Con dos shows impecables, el rocker presentó su último disco junto a una correcta banda. Impactaron tanto las nuevas canciones como el repaso de clásicos y algunas joyas ocultas de su repertorio.

 Por Esteban Pintos

“¡Miren, chabones!” soltó el artista cuando ardía el estadio Luna Park después de una anfetamínica versión de “Los Dinosaurios”, a toda marcha y en definitiva clave tiempos violentos (Argentina, 2002). Cerraba una de las mejores noches de Charly García que se hayan visto en años, a partir de un espectáculo de sonido y visión propios de sus grandes momentos, con un público rendido a sus pies y una –por fin– ajustada banda como sostén. La magnitud de lo visto y oído puede relacionarse, sin temor, con el tipo de show visto en el mismo escenario, pero a comienzos de los ochenta con Clics modernos y Piano Bar, nada menos. El tiempo pasa, pero el artista sigue aquí. Y ahora, más que nunca. La contundente demostración de calidad musical brindada por Charly García este fin de semana termina de confirmar un nuevo momento de gracia en sus tres décadas de historia grande en el rock argentino.

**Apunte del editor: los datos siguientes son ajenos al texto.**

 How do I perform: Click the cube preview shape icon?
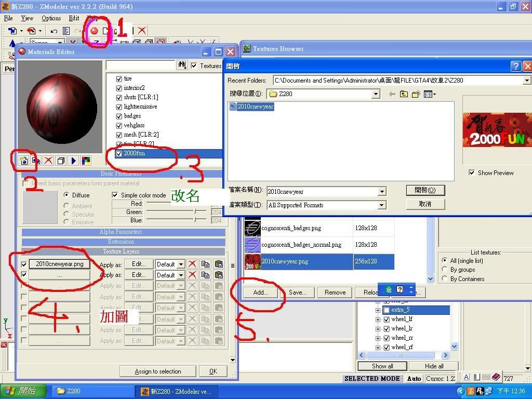(61, 161)
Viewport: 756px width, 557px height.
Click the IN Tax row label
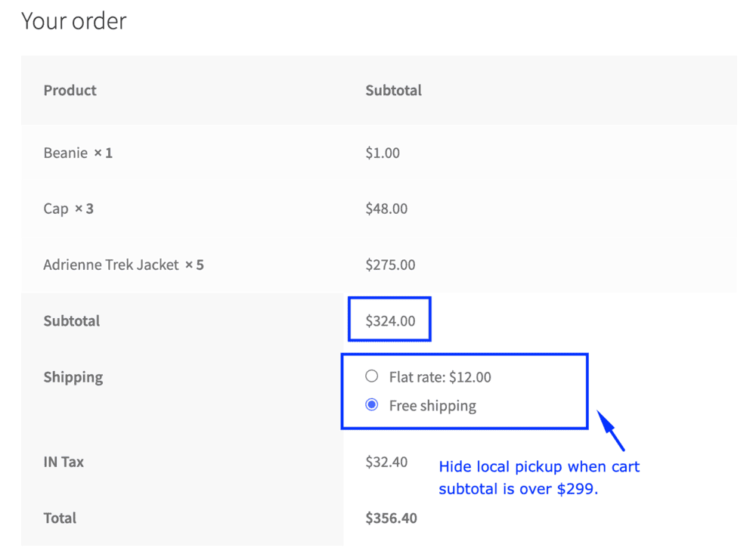pos(64,462)
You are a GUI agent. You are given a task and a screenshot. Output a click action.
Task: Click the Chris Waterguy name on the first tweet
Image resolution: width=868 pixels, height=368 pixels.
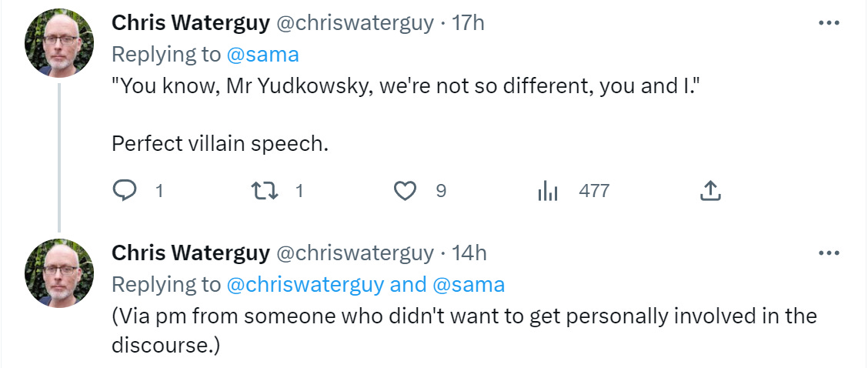tap(191, 23)
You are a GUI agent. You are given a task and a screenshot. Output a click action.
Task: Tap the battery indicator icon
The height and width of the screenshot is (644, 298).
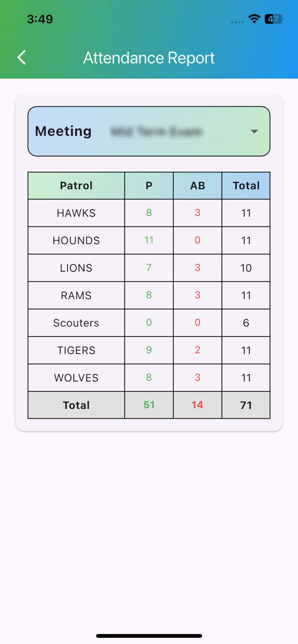274,19
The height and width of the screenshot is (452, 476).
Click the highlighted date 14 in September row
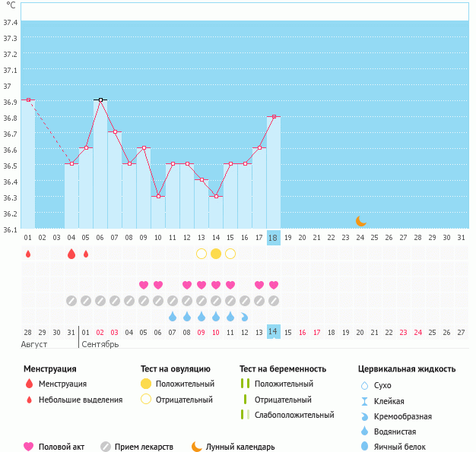pyautogui.click(x=274, y=332)
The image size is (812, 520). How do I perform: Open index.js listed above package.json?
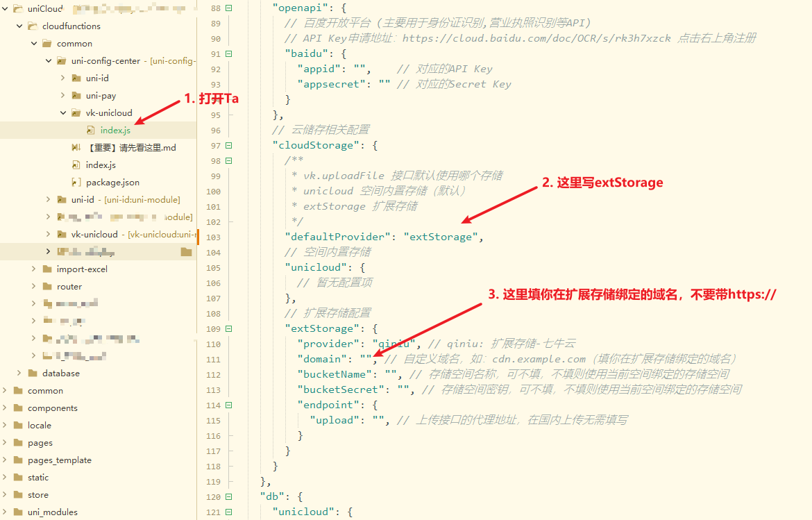click(101, 165)
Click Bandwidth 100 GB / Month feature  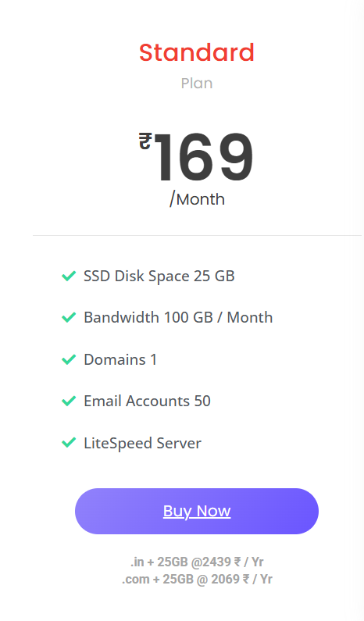coord(178,317)
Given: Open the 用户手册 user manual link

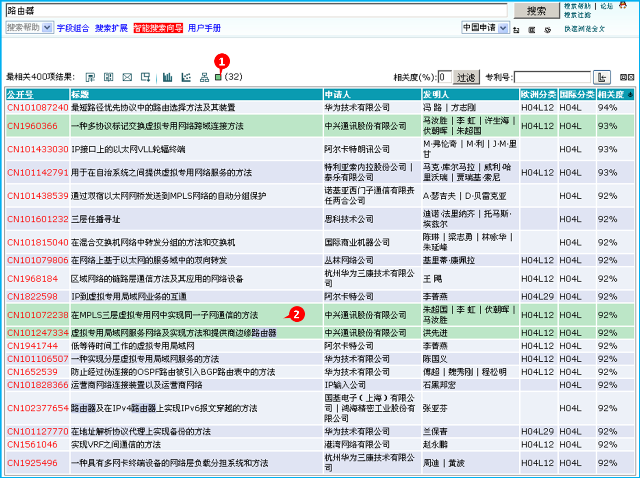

La lectura del momento-García podría ir por el siguiente eje de razonamiento, desprendido de sus recientes declaraciones y alusiones en vivo. “¿Y ahora qué van a hacer los demás?”, preguntó ácido, antes de parafrasear a Woody Allen con la teoría del fin de la civilización a partir de la edición del simple “I wanna hold your hand” de Los Beatles. Esa es una sus citas favoritas de los últimos tiempos y así se lo hizo saber a las 8000 personas que lo ovacionaban sobre el final-final de un show histórico (otro más). Si hay ego, que sea demasiado: entonces, ¿por qué no anunciar el fin de la civilización después de una performance escénica como la vista el viernes por la noche? Este parece ser el sentido de este regreso con gloria: basta de los “chabones” que hacen rock, de la proletarización del estrellato y su demagogia barrial, esto es cosa de aristócratas, gourmets de la mejor música y cocineros de las mejores canciones. Por eso ahora llegó papá para poner las cosas en orden para luego sí desordenarlas a gusto y placer (curiosidad no tan al margen: el asistente de escenario no debía lucir sólo una remera, ése es un gesto “chabón”). La estrella reclama la exclusividad del lugar que siempre ocupó desde que hizo notar como el flaco del piano en Sui Generis, el todoterreno de La Máquina de hacer pájaros y Seru Giran, y el esteta sonoro que modificó parámetros y límites de la música moderna en los ochenta con la impresionante seguidilla Yendo de la cama al living-Clics modernos-Piano bar. El del viernes por la noche en el convulsionado año argentino de devaluación, eliminación del mundial y feroz represión estatal, fue completo: concepto escenográfico, puesta, calidad de interpretación, riesgo escénico y canciones, todas las que se puedan imaginar y algunas más también.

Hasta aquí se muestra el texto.